"""

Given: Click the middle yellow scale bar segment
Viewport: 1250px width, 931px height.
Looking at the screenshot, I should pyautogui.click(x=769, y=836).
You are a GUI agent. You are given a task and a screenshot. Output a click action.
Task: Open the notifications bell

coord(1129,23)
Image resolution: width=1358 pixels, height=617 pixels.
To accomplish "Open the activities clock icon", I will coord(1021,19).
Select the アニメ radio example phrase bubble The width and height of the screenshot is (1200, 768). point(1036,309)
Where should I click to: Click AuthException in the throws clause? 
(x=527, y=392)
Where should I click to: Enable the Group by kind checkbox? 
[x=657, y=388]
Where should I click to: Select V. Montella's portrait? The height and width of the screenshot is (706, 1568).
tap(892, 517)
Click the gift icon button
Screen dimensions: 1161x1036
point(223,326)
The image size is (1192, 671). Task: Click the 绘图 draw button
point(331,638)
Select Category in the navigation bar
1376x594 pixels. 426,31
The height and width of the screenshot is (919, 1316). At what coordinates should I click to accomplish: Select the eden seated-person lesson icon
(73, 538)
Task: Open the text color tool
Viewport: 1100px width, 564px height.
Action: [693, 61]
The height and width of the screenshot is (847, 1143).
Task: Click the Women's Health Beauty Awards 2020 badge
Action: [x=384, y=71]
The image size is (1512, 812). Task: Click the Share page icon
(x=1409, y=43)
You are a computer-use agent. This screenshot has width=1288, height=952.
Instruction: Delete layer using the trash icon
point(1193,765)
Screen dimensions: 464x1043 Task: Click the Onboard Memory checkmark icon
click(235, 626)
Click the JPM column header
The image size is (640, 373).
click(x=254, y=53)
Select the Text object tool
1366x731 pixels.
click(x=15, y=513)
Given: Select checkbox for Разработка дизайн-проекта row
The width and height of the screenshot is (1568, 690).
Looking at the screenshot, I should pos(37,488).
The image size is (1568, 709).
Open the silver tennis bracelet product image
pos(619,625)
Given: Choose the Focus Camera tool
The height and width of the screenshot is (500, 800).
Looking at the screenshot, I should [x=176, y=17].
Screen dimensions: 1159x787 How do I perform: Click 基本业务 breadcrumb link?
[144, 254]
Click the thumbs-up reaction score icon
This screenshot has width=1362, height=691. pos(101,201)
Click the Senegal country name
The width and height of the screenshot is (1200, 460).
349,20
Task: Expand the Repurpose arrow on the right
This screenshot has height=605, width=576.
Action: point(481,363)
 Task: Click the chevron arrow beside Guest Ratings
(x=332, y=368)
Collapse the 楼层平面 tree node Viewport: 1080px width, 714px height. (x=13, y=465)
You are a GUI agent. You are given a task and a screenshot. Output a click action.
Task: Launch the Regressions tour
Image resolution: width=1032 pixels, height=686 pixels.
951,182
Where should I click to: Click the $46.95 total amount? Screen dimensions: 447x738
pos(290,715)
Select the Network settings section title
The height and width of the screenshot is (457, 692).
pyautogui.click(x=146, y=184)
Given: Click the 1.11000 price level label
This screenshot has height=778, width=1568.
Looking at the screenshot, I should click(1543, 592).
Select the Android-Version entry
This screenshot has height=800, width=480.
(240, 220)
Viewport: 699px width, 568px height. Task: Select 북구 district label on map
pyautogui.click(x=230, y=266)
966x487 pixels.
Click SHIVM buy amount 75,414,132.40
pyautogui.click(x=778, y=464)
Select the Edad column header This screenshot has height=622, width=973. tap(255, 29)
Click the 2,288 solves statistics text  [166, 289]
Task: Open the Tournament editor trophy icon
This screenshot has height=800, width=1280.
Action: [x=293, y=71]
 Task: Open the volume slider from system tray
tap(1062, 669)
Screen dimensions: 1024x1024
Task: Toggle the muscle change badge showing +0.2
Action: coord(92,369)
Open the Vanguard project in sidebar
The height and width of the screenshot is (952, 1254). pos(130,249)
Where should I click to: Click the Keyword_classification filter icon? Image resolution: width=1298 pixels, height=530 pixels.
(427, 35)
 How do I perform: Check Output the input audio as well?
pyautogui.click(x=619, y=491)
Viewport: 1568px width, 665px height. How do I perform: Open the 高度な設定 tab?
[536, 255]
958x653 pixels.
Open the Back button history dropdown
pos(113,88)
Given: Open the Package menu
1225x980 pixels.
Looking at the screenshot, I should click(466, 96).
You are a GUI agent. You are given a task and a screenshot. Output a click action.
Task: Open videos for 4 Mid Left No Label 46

"""

### Your objective
Retype all the data, keeping every character the same.

### Your solution
Given: Click the middle yellow scale bar segment
Viewport: 1250px width, 931px height.
Looking at the screenshot, I should pyautogui.click(x=769, y=836).
You are a GUI agent. You are given a task and a screenshot. Output a click action.
Task: Open the notifications bell

coord(1129,23)
Image resolution: width=1358 pixels, height=617 pixels.
To accomplish "Open the activities clock icon", I will coord(1021,19).
Select the アニメ radio example phrase bubble The width and height of the screenshot is (1200, 768). point(1036,309)
Where should I click to: Click AuthException in the throws clause? 
(x=527, y=392)
Where should I click to: Enable the Group by kind checkbox? 
[x=657, y=388]
Where should I click to: Select V. Montella's portrait? The height and width of the screenshot is (706, 1568).
tap(892, 517)
Click the gift icon button
Screen dimensions: 1161x1036
point(223,326)
The image size is (1192, 671). Task: Click the 绘图 draw button
point(331,638)
Select Category in the navigation bar
1376x594 pixels. 426,31
The height and width of the screenshot is (919, 1316). At what coordinates should I click to accomplish: Select the eden seated-person lesson icon
(73, 538)
Task: Open the text color tool
Viewport: 1100px width, 564px height.
Action: [693, 61]
The height and width of the screenshot is (847, 1143).
Task: Click the Women's Health Beauty Awards 2020 badge
Action: [x=384, y=71]
The image size is (1512, 812). Task: Click the Share page icon
(x=1409, y=43)
You are a computer-use agent. This screenshot has width=1288, height=952.
Instruction: Delete layer using the trash icon
point(1193,765)
Screen dimensions: 464x1043 Task: Click the Onboard Memory checkmark icon
click(235, 626)
Click the JPM column header
The image size is (640, 373).
click(x=254, y=53)
Select the Text object tool
1366x731 pixels.
click(x=15, y=513)
Given: Select checkbox for Разработка дизайн-проекта row
The width and height of the screenshot is (1568, 690).
Looking at the screenshot, I should pos(37,488).
The image size is (1568, 709).
Open the silver tennis bracelet product image
pos(619,625)
Given: Choose the Focus Camera tool
The height and width of the screenshot is (500, 800).
Looking at the screenshot, I should [x=176, y=17].
Screen dimensions: 1159x787 How do I perform: Click 基本业务 breadcrumb link?
[144, 254]
Click the thumbs-up reaction score icon
This screenshot has width=1362, height=691. pos(101,201)
Click the Senegal country name
The width and height of the screenshot is (1200, 460).
349,20
Task: Expand the Repurpose arrow on the right
This screenshot has height=605, width=576.
Action: point(481,363)
 Task: Click the chevron arrow beside Guest Ratings
(x=332, y=368)
Collapse the 楼层平面 tree node Viewport: 1080px width, 714px height. (x=13, y=465)
You are a GUI agent. You are given a task and a screenshot. Output a click action.
Task: Launch the Regressions tour
Image resolution: width=1032 pixels, height=686 pixels.
951,182
Where should I click to: Click the $46.95 total amount? Screen dimensions: 447x738
pos(290,715)
Select the Network settings section title
The height and width of the screenshot is (457, 692).
pyautogui.click(x=146, y=184)
Given: Click the 1.11000 price level label
This screenshot has height=778, width=1568.
Looking at the screenshot, I should click(1543, 592).
Select the Android-Version entry
This screenshot has height=800, width=480.
(240, 220)
Viewport: 699px width, 568px height. Task: Select 북구 district label on map
pyautogui.click(x=230, y=266)
966x487 pixels.
Click SHIVM buy amount 75,414,132.40
pyautogui.click(x=778, y=464)
Select the Edad column header This screenshot has height=622, width=973. tap(255, 29)
Click the 2,288 solves statistics text  [166, 289]
Task: Open the Tournament editor trophy icon
This screenshot has height=800, width=1280.
Action: [x=293, y=71]
 Task: Open the volume slider from system tray
tap(1062, 669)
Screen dimensions: 1024x1024
Task: Toggle the muscle change badge showing +0.2
Action: coord(92,369)
Open the Vanguard project in sidebar
The height and width of the screenshot is (952, 1254). pos(130,249)
Where should I click to: Click the Keyword_classification filter icon? Image resolution: width=1298 pixels, height=530 pixels.
(427, 35)
 How do I perform: Check Output the input audio as well?
pyautogui.click(x=619, y=491)
Viewport: 1568px width, 665px height. How do I perform: Open the 高度な設定 tab?
[536, 255]
958x653 pixels.
Open the Back button history dropdown
pos(113,88)
Given: Open the Package menu
1225x980 pixels.
Looking at the screenshot, I should click(466, 96).
You are a GUI agent. You are given a task and a screenshot. Output a click action.
Task: Open videos for 4 Mid Left No Label 46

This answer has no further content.